# Primer needed on metal garage door???



## Zeebo (Jul 4, 2005)

I will be painting a metal garage door that has been painted in the past. The door was originally bought from the factory and had a baked on enamel finish. The factory paint was white, but the customer painted it green about 8 years ago. He can't remember if he used primer. The paint is not flaking or blistering, it's just dull. 

I would usually use a bonding type primer on top of the factory baked enamel followed with 2 coats of exterior semi gloss paint (latex). 

However, this door has 2 coats of latex green on top of the enamel. I will be applying 2 coats of the same colour. 

I'm not sure if I should be using a primer for this job??? Obviously surface prep is needed - power wash, degrease and sand. 

Should I be using a primer?? 

Also, if you think a primer is required, have you ever used XIM primer?

Thanks

Zeebo


----------



## AAPaint (Apr 18, 2005)

You shouldn't need a primer if the paint is in good shape. Paint tends to hold up real good on those doors unless something was done to compromise that when it was first painted. XIM is a good primer, but I think it would be unnecessary in this case. Now, if you proposed a primer for the door when you bid the job...prime it. Other than that, you should be ok to just recoat it, of course, after cleaning it.


----------



## Zeebo (Jul 4, 2005)

Thanks for the info...This is what I thought too...no primer but do a really detailed prep job. 

What's your experience with XIM primer?? I have never used it....heard it's runny and dries very quickly. Does it stick to anything...as it says it does??

Zeebo


----------



## AAPaint (Apr 18, 2005)

XIM is an awesome primer really. I use it on stuff where I'm worried about adhesion like cheap laminated cabinets, etc. It's a bit like using BIN as far as runny goes, but not as bad.


----------



## Zeebo (Jul 4, 2005)

thanks...I use BIN and the Zinnser products...like them...but I also hear that XIM is that one step up for better adhension on tricky surfaces...I need to pick up a quart and try it out.

Zeebo


----------



## Humble Abode (Mar 19, 2005)

The XIM UMA product is really nice. The nice thing about it is it's a bonding primer that can be used in low temp and top coated with anything...

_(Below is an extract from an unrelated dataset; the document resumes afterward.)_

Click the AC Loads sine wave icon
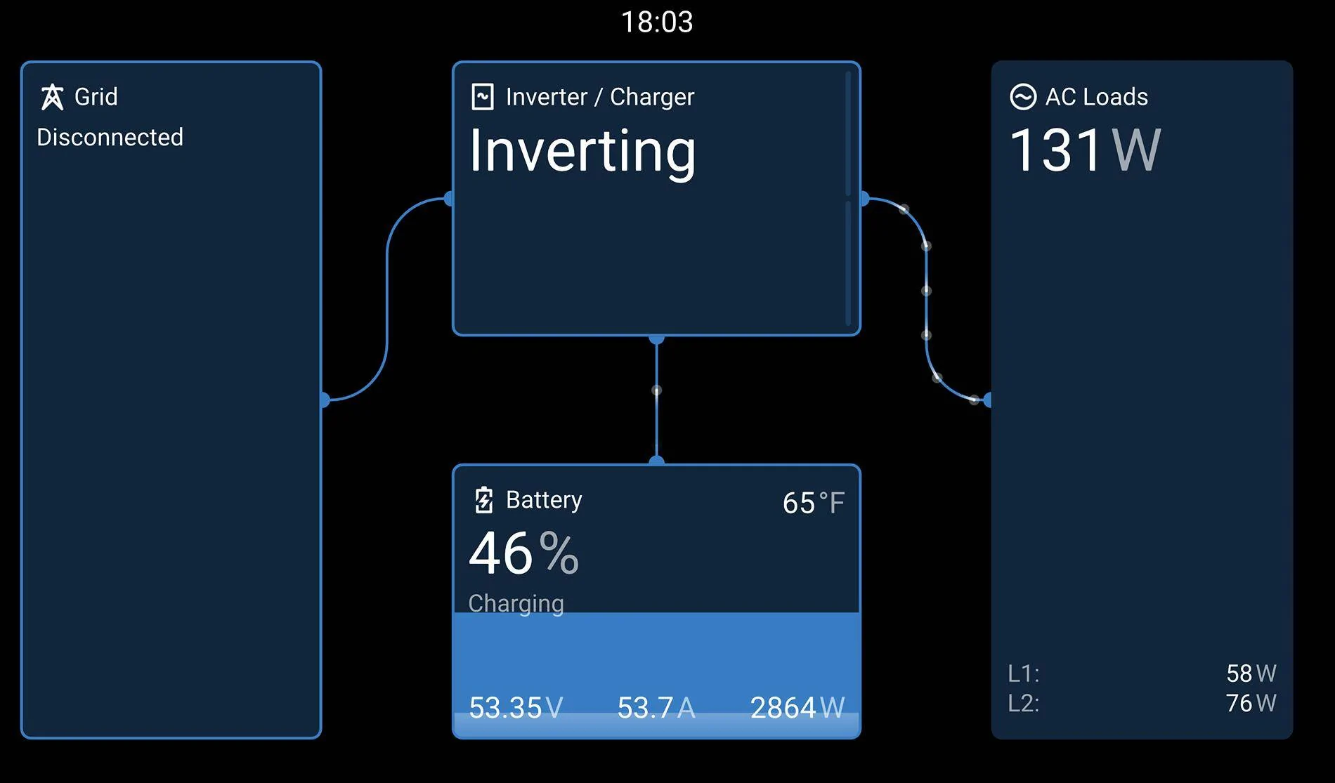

I never had a problem with it being runny, it's a little thinner than Bullseye...


----------



## paintr56 (Feb 4, 2005)

Humble Abode said:


> The XIM UMA product is really nice. The nice thing about it is it's a bonding primer that can be used in low temp and top coated with anything...
> 
> I never had a problem with it being runny, it's a little thinner than Bullseye...



Have you ever used Gripper from ICI? It is a latex product that isn't runny. Works real well on a lot of surfaces. Much nicer to work with then traditional xim.

Jim Bunton


----------



## Humble Abode (Mar 19, 2005)

paintr56 said:


> Have you ever used Gripper from ICI? It is a latex product that isn't runny. Works real well on a lot of surfaces. Much nicer to work with then traditional xim.
> 
> Jim Bunton


Never used it. Is ICI the company that makes Behr or the company that makes Drylock?


----------



## Brushslingers (Jul 28, 2006)

Never heard of ICI? You know them - Devoe, Glidden... They just closed the ICI store here but, hit www.icipaints.com


----------



## Zeebo (Jul 4, 2005)

paintr56 said:


> Have you ever used Gripper from ICI? It is a latex product that isn't runny. Works real well on a lot of surfaces. Much nicer to work with then traditional xim.
> 
> Jim Bunton


Hi Jim. I have used this product here in Mississauga, Ontario Canada (which is where I am located). It's a fast drying 100% Acrylic primer. I do like it and it tends to be less cost for me vs. BIN 123. However, I would use BIN 123 over Gripper any day, especially for outside work. 

However, I prefer to use a better "Bonding" type primer with metal....and I here that XIM is the way to go. 

Zeebo


----------



## Zeebo (Jul 4, 2005)

Humble Abode said:


> Never used it. Is ICI the company that makes Behr or the company that makes Drylock?



ICI does not make Behr. ICI group is know internationally and make the following paints: ICI Dulux, CIL, Weather guard, Glidden Paints, Colour Your World, Smart Paint (sold in Home Depot) and Devoe Coatings. There are over 450 stores in North America. 

Zeebo


----------



## Gordo (Feb 21, 2006)

paintr56 said:


> Have you ever used Gripper from ICI? It is a latex product that isn't runny. Works real well on a lot of surfaces. Much nicer to work with then traditional xim.
> 
> Jim Bunton


Aqua Gripper. They sell it at Home Depot. It is a water clean up primer. Make sure to clean your brush regularly because it dries fast.

Been using it for years. A great product.


----------